---------- DATA EXTRACTS ----------
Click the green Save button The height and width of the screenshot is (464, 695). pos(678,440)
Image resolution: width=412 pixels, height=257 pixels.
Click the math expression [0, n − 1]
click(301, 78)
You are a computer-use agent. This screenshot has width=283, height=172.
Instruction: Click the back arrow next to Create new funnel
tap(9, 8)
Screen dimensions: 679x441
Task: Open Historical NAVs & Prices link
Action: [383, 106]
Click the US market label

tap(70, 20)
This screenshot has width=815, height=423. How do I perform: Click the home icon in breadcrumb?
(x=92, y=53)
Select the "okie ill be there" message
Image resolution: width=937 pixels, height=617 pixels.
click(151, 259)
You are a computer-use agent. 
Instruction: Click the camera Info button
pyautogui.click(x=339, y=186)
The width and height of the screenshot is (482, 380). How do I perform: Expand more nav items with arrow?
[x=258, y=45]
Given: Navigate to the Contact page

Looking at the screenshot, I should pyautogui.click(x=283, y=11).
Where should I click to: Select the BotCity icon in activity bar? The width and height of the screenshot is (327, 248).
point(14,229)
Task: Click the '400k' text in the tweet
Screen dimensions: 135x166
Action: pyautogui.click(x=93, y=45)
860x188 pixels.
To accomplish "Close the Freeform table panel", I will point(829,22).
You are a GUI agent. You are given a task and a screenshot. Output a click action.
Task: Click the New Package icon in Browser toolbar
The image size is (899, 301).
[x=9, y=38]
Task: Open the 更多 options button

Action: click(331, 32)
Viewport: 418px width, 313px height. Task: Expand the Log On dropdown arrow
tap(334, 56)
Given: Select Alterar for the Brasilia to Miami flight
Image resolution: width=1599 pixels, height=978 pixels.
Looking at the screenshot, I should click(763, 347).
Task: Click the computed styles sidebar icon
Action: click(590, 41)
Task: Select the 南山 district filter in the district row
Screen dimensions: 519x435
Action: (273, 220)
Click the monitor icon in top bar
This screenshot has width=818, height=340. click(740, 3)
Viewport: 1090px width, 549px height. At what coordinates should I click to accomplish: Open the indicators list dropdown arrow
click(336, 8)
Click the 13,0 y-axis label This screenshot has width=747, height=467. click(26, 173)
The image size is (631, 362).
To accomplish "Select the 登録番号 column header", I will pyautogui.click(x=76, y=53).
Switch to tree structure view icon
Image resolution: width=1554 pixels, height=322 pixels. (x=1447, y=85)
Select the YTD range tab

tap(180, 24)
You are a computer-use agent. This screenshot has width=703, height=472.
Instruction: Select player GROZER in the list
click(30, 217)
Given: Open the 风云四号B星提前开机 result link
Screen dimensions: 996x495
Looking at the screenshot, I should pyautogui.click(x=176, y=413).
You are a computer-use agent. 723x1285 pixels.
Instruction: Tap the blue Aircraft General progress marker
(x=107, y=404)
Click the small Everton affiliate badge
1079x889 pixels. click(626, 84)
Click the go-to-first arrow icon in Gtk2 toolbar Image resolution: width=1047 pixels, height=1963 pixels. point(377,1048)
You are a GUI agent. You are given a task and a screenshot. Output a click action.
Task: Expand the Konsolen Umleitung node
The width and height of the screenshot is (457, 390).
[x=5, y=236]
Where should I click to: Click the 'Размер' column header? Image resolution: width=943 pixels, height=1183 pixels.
----------
• **WHAT IS REQUIRED**: Among the records, find every line holding the word "computer" and copy it.

• **REPLY TO THE EXERCISE**:
You are a computer-use agent. This screenshot has width=283, height=172.
You are a computer-use agent. 
You are a computer-use agent. This screenshot has width=703, height=472.
You are a computer-use agent. 723x1285 pixels.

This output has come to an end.